• 476
    Рекомендуйте друзьям

    Опубликовано в журнале Seasons of life, выпуск 50

    Архивные номера и новые выпуски в онлайн-магазине

    Оформить подписку или купить журнал в своём городе


    Самый известный писатель современного Израиля — Меир Шалев — живет в деревне Алоней-Абба на севере Израиля, в маленьком, утонувшем в диких цветах доме с балконом, садом и кошкой по имени Пицца. Сто лет назад красивые, крепкие дома из светлого камня в ней построили немцы-колонисты — темплеры, которые разводили коров и выращивали оливки на Святой Земле. На стене его дома — табличка «Улица Ицхака Шалева, ученого и учителя»: в Иерусалиме в честь отца писателя действительно названа улица, и он попросил, чтобы ему подарили одну из табличек. Каменная стена в саду сложена из обтесанных молочно-белых камней, собранных им в путешествиях по Израилю — от Негева до Голанских высот — и привезенных в пикапе: как сказал Шалев — чтобы запутать археологов лет через тысячу. Он ухаживает за большим садом вокруг своего дома. Это — дикий сад, ни одного садового цветка там нет: зато есть цикламены, анемоны, дикие тюльпаны, мандрагоры, апельсиновые и лимонные деревья. Шалев сам присматривает за садом — только когда что-то требует больших физических сил, ему помогает сын.


    В вашей книге «Как несколько дней...» есть фраза, которую часто цитируют: «Судьба никогда не преподносит сюрпризы». Мол, следи внимательно, и заметишь, что она готовит тебе. Вы планировали стать писателем?

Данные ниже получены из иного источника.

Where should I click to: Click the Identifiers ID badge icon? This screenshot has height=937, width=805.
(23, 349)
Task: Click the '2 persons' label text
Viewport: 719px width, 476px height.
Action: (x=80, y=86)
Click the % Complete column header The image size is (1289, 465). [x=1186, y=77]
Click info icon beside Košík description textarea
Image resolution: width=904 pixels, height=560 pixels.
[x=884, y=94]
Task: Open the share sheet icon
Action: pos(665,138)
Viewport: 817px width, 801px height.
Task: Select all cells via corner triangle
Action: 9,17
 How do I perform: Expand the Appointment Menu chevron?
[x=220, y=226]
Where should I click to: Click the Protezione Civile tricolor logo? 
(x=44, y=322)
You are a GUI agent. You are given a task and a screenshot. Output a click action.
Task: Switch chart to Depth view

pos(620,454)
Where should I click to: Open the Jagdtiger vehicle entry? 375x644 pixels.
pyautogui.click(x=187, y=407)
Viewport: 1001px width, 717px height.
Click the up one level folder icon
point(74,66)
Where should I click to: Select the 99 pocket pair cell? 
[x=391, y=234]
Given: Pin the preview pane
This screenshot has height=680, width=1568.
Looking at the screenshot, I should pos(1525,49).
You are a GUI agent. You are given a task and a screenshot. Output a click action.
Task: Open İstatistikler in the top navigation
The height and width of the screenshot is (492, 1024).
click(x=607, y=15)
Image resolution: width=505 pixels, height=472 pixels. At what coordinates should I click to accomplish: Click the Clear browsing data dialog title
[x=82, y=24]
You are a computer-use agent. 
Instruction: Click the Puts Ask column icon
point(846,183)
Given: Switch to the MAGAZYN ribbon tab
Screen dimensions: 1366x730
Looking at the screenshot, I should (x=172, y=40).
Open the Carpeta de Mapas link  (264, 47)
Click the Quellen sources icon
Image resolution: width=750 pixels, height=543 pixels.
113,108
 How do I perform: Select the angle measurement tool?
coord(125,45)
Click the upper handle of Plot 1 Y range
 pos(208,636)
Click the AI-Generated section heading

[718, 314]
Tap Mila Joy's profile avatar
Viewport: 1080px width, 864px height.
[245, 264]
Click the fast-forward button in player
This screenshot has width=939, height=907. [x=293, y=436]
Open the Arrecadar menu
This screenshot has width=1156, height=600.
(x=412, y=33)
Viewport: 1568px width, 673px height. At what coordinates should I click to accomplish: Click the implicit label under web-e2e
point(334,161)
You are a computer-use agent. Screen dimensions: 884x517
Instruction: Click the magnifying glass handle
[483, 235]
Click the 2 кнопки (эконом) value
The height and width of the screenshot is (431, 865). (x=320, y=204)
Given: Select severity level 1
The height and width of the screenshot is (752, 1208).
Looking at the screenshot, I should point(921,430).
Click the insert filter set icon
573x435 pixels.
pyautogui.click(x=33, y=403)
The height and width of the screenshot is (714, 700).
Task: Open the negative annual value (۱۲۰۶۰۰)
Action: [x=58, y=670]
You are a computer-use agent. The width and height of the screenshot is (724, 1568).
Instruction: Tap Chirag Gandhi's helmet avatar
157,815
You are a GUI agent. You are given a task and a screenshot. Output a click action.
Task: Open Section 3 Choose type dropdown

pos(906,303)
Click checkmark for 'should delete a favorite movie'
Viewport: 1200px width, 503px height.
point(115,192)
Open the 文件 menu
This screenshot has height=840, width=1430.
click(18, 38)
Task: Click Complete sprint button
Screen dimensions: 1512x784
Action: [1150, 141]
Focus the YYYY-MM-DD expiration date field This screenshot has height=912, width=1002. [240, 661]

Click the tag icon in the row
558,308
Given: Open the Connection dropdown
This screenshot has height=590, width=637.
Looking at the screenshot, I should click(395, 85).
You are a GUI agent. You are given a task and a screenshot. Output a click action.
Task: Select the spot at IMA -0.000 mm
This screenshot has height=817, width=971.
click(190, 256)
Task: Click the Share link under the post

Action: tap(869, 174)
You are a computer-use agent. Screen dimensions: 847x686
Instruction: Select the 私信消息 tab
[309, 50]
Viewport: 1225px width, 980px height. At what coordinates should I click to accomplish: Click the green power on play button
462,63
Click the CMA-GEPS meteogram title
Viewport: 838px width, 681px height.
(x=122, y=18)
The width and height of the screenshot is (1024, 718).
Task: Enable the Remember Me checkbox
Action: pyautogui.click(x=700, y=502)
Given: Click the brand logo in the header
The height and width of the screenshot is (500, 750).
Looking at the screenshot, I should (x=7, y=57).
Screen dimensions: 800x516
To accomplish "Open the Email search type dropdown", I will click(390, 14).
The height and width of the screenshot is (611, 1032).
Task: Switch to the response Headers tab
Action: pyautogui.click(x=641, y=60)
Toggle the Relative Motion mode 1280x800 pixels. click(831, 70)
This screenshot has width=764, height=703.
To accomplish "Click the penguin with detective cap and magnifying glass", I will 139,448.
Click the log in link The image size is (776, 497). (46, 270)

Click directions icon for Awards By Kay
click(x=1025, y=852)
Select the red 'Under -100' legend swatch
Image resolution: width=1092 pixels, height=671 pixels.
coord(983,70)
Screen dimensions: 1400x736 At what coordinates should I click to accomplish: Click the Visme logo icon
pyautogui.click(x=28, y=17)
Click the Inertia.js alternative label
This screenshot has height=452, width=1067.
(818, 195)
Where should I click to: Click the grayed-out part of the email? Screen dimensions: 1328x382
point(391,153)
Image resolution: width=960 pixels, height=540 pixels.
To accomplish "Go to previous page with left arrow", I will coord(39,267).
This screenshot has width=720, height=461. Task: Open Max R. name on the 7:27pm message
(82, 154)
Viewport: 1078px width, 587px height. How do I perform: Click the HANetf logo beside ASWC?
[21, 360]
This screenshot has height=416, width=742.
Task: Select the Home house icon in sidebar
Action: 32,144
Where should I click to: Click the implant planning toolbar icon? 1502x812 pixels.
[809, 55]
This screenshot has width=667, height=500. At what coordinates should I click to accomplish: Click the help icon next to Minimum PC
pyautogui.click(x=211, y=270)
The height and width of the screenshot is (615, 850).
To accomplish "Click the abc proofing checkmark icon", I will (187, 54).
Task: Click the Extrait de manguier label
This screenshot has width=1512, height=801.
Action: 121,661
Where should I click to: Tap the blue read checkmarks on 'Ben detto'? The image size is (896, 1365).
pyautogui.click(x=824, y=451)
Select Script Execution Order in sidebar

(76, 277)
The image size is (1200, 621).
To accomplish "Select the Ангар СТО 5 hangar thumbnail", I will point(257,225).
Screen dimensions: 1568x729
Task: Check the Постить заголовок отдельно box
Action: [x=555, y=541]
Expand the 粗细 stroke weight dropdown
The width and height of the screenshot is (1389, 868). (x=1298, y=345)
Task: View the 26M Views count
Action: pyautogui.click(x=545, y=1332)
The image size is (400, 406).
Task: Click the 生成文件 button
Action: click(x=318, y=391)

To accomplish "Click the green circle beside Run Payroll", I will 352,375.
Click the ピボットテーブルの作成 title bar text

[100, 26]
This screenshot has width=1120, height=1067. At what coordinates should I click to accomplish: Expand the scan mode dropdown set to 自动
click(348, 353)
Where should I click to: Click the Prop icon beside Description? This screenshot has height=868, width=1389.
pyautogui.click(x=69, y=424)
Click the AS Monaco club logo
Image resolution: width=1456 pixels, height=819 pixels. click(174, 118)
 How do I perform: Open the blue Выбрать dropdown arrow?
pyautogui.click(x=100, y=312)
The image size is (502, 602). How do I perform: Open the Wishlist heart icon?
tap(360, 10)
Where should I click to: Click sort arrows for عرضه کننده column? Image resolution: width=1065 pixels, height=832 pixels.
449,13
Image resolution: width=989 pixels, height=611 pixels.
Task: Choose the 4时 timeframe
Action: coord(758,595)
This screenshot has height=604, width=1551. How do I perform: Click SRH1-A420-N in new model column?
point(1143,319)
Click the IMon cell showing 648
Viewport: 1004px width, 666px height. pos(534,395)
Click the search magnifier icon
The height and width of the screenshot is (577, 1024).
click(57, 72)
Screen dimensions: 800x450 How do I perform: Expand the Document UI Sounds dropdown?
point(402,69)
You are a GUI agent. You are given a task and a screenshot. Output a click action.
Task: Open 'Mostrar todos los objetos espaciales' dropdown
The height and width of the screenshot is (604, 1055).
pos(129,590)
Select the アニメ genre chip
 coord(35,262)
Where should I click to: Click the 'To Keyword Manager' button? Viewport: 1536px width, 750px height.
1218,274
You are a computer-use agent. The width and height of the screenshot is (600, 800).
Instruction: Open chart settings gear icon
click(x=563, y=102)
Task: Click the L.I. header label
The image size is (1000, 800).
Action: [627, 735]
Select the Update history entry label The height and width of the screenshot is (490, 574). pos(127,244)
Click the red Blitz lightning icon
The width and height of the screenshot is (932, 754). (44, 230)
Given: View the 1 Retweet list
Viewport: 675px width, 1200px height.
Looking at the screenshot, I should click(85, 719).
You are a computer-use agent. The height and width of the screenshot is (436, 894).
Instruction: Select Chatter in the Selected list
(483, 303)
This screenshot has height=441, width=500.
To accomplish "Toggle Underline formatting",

    Господь не просто путает твои планы, он как будто правда этим наслаждается. Мой первый роман был напечатан, когда мне было сорок. Тогда я работал на израильском телевидении в течение десяти лет, у меня было свое ток-шоу, я был известным человеком. В какой-то момент мне страшно разонравилась моя работа. Во-первых, я интервьюировал людей, с которыми ни за что бы не стал разговаривать в жизни, а во-вторых меня не покидало ощущение, что эта известность случилась просто потому, что мое лицо оказалось в ящике. Например, мой отец был учителем, ученым и поэтом, и его не знал никто — хотя то, что делал он, было гораздо важнее. Тогда я ушел с работы; родители, жена, друзья — все были в ужасе. Поскольку надо было на что-то жить, я стал придумывать варианты. Их было три: во-первых, мне хотелось стать зоологом, однако начать серьезную научную карьеру в сорок почти невозможно. Второе — учителем: профессия, которую я бесконечно уважаю и которой восхищаюсь. Учителями были мои родители, и, думаю, у меня тоже получилось бы хорошо: я мог преподавать литературу, Библию, грамматику иврита или что угодно самым младшим детям. Но потом я понял, что мне не хватило бы терпения; педагогические способности у меня есть, а вот терпения — нет. Третье — можно было написать роман. У меня хороший, богатый иврит, я знаю, как складывать слова в предложения. Тогда я, правда, понятия не имел о том, как выстроить форму романа, что невероятно сложно. Словом, я взял себе год и решил написать первый роман, сказав себе, что если через год у меня будет — нет, не книга, но хотя бы некая критическая масса, — то так тому и быть. Этой книгой стал «Русский роман», за которым сразу последовал «Эсав» — самая дорогая мне из написанных книг.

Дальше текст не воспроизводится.